1. Stored procedures
It's time to learn about stored procedures, another great tool to add to your SQL skills.
2. What is a stored procedure?
What is a stored procedure, or SP? It's a routine that can accept input parameters, perform an action, and return success status and output parameters. Some of these characteristics should sound familiar; maybe like the user defined functions we discussed earlier? They are similar, but not the same. Within stored procedures you can EXECUTE INSERT, UPDATE, SELECT, DELETE and call other stored procedures as well. These statements can change data outside of the SP scope.
3. Why use stored procedures?
Why should we use stored procedures? They can reduce execution time, network traffic, and allow for modular programming like user defined functions, but they can also improve database security. Stored procedures can be written and utilized to help prevent SQL injection attacks which are a nefarious technique where SQL statements are injected into a database.
4. What's the difference?
Let's review the differences between UDFs and Stored Procedures. The only characteristics they actually share are accepting input parameters and performing an action. The rest are distinct differences. SPs don't have to return a value and technically can't return a table valued result. They cannot be executed in a simple SELECT statement but can return output parameters, return status, and result sets. You can execute functions and SPs from within an SP, as well as INSERT, UPDATE and DELETE statements. You can also do effective error handling in stored procedures.
5. CREATE PROCEDURE with OUTPUT parameter
Let's look at the first four lines of SQL Server syntax to create a stored procedure. Here we are using the logic from the GetRideHrsOneDay() function discussed previously.
We use the CREATE PROCEDURE keyword followed by the schema and stored procedure name. Stored procedure names must be unique across the schema, including UDFs. You can't have the same name as a user defined function so we added a cusp prefix here.
Following the SP name is the input parameter @DateParm and its date data type. An output parameter, @RideHrsOut, is defined as a numeric data type and the OUTPUT keyword indicates it should be returned as output. Parameters still need to be named with the at symbol as the first character but are not required to be enclosed by parenthesis, like in UDFs.
6. CREATE PROCEDURE with OUTPUT parameter
The SET NOCOUNT ON statement on the 4th line prevents SQL from returning the number of rows affected by the stored procedure to the caller.

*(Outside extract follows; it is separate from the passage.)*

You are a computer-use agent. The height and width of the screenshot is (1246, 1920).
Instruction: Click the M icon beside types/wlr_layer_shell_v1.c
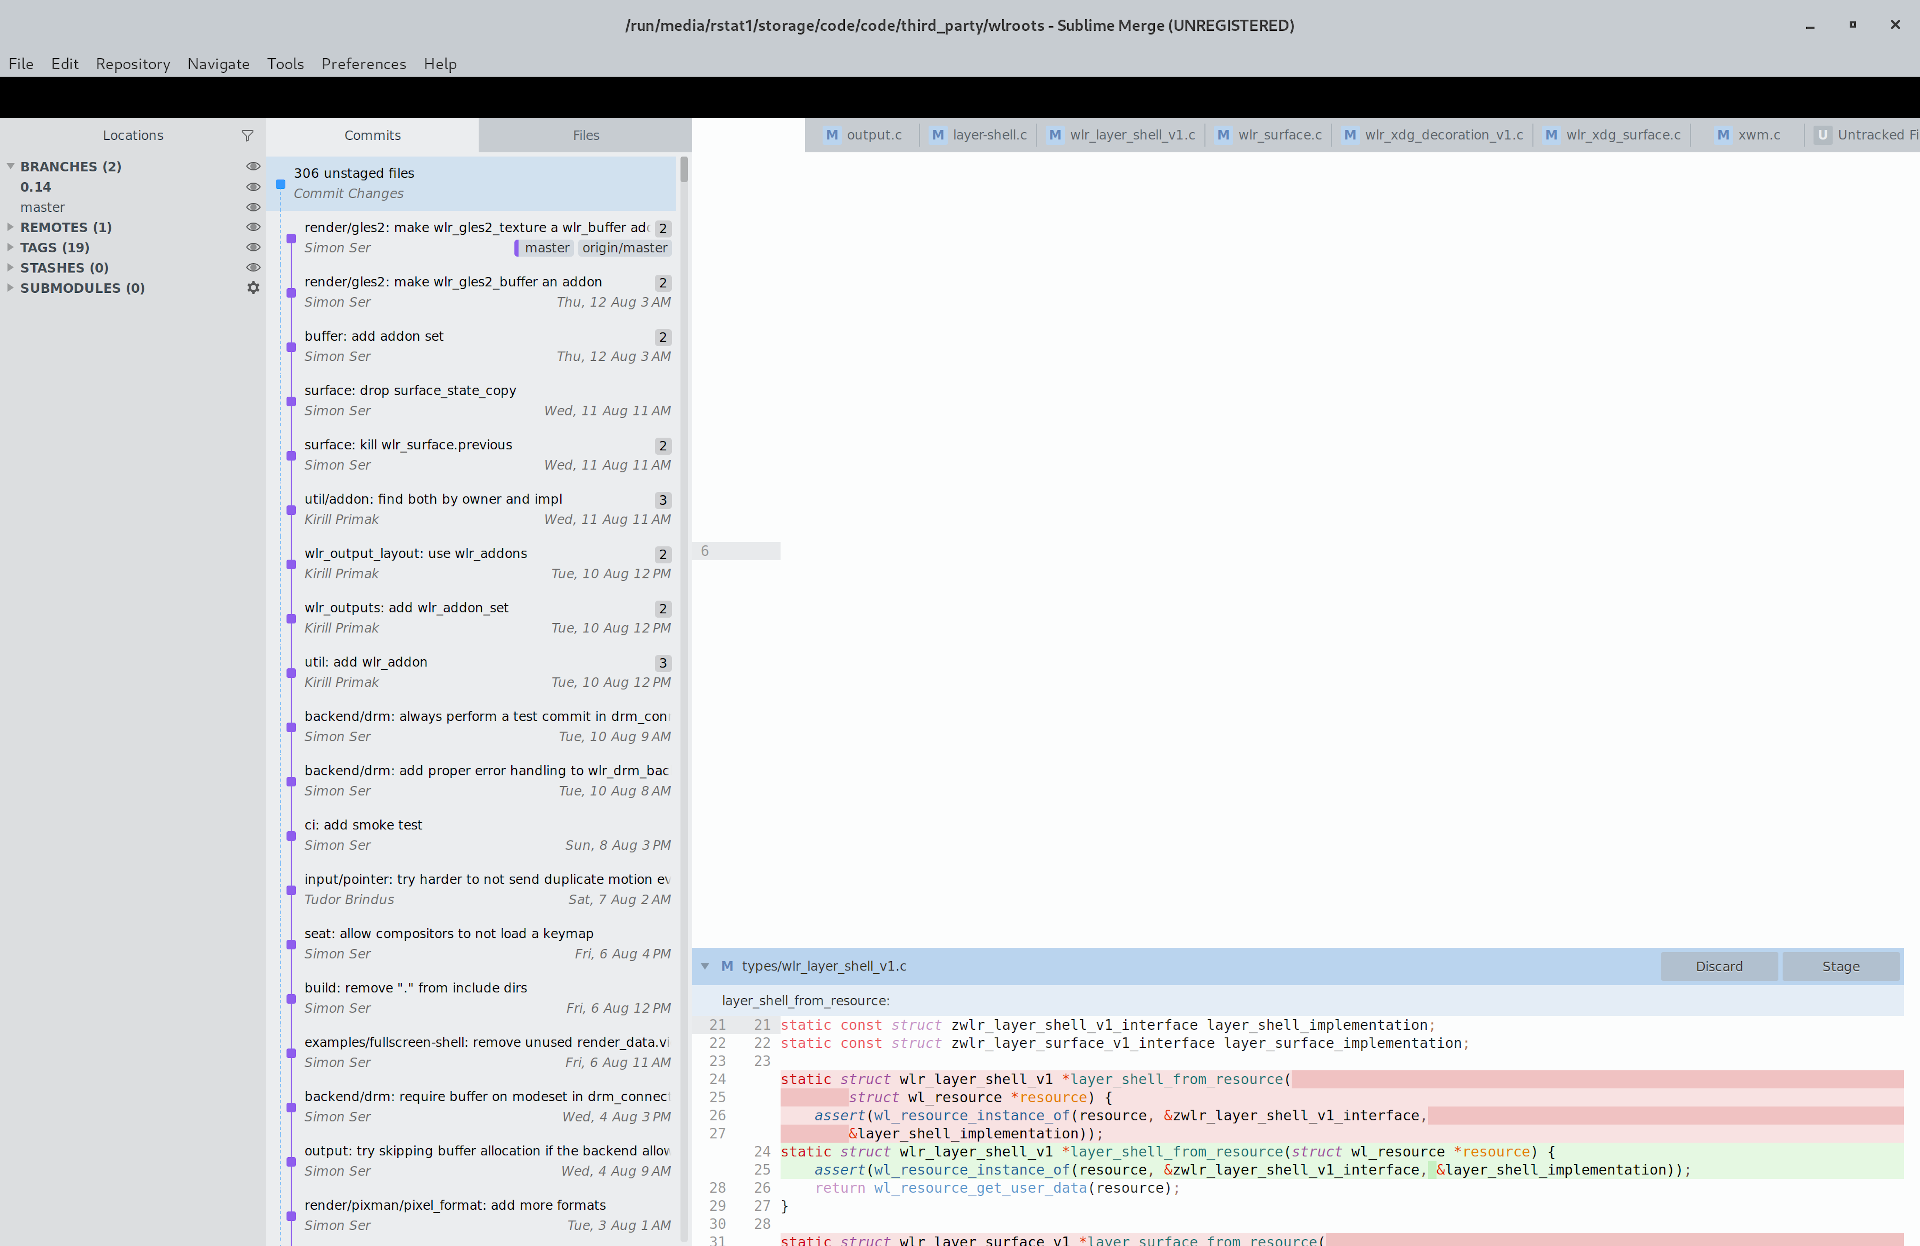point(728,966)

This is optional, and some consider it best practice, but it can cause issues for the calling application if it's expecting this data to be returned.
The rest of the statement is the same as the GetRideHrsOneDay() UDF created previously, except we are assigning the result of the SELECT statement to the output parameter @RideHrsOut. The RETURN keyword is optional and instructs the SP to return the output parameter to the calling application immediately.
7. Output parameters vs. return values
What are output parameters and return values? Output parameters are defined similar to input parameters, but with the OUTPUT keyword. They can be any data type except table valued. You can also declare multiple output parameters per stored procedure.
Return values in SPs are generally used to indicate success or failure to the calling application. SPs can only return integer data types and zero indicates success. Non-zero values indicate that the SP experienced some type of error during execution.
8. You're ready to CREATE PROCEDUREs!
It's your turn to create your own stored procedures. Remember, you are only creating these procedures, so there won't be query results in the exercises. You will learn how to execute them later in the chapter. Have fun!